抱っこされている時間の長い赤ちゃんほど左手を使う時間が長くなるのでその結果左手でなんでもしようとします。
そして気づいたら左利きになっていた…まあそんな感じですね。
人である以上心臓が左にあるのは世界共通なので当然赤ちゃんの頭を左にして抱っこするのが多いのも世界共通と言えます。

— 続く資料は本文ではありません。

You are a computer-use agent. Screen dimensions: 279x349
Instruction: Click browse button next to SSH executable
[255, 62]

ですから赤ちゃんは世界中どんな地域に行ってもたいてい左利きなのです。
それではどうして赤ちゃんは成長すると右利きに変わっていくのでしょう?
右利きが生きやすい世界
先ほど説明したように人は地域を超えて時代を超えてずっと右利きです。
ですから人の住む世界は右利きの方が便利になるように作られています。
少数派の左利きの人にはちょっと住みづらい世界かもしれません。
つまり右手で小銭やお札を入れたり携帯やカードをタッチしたりしやすいようになっています。
そんな例はまだまだあります。
ピアノを弾く時たいてい主旋律は右手で奏でて左手は伴奏になります。
それは利き手である右手の方が器用に豊かな表現力で演奏できるからです。
そのためピアノの鍵盤は右側にいくほど高音になっています。
ココに注意
赤ちゃんの時に左手が利き手であっても右手に便利な世界で生きていくために無理やり利き手を右に矯正するかあるいは自らの力で右利きに変わっていく人が多いのです。

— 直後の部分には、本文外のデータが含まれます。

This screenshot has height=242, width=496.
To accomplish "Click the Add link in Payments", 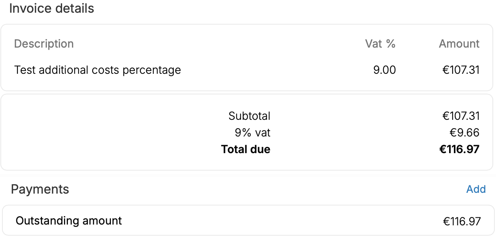I will (476, 189).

脳は右利きが生きやすい世界に順応していくために利き手を変えるのです。
多くのことは知らず知らずのうちに脳で支配されています。
しかし中にはこのように脳が支配されていることもあるのです。
利き手は心臓がカギとなっています。
そしてそれは危険を極力回避して長く生存していくための人の知恵なのです。
脳はその知恵に柔軟に従っているのです。
”そうはいっても左手だって大事だよね!”
”左手の無限の可能性を解放したい!”
というあなたはこちらをご参照ください。
”利き手の秘密の脳科学”のまとめ
利き手の秘密について脳科学的に解明してみました。
今回のまとめ
- 利き手にはほぼ遺伝的要因はありません。
- 赤ちゃんは世界中どんな地域に行ってもほとんど左利きです。
- そして成長するとほとんどの人が右利きになります。
- この事実は地域を超えて時代を超えて共通する傾向です。
- そのカギは脳ではなく心臓にあります。
- 左側にある心臓を守るために人は右利きになったのです。
- 多くのことは脳で支配されていますが利き手は脳が支配されて柔軟に従っているだけなのです。
最後まで読んでくださりありがとうございました。
今後も長年勤めてきた脳神経外科医の視点からあなたのまわりのありふれた日常を脳科学で探り皆さんに情報を提供していきます。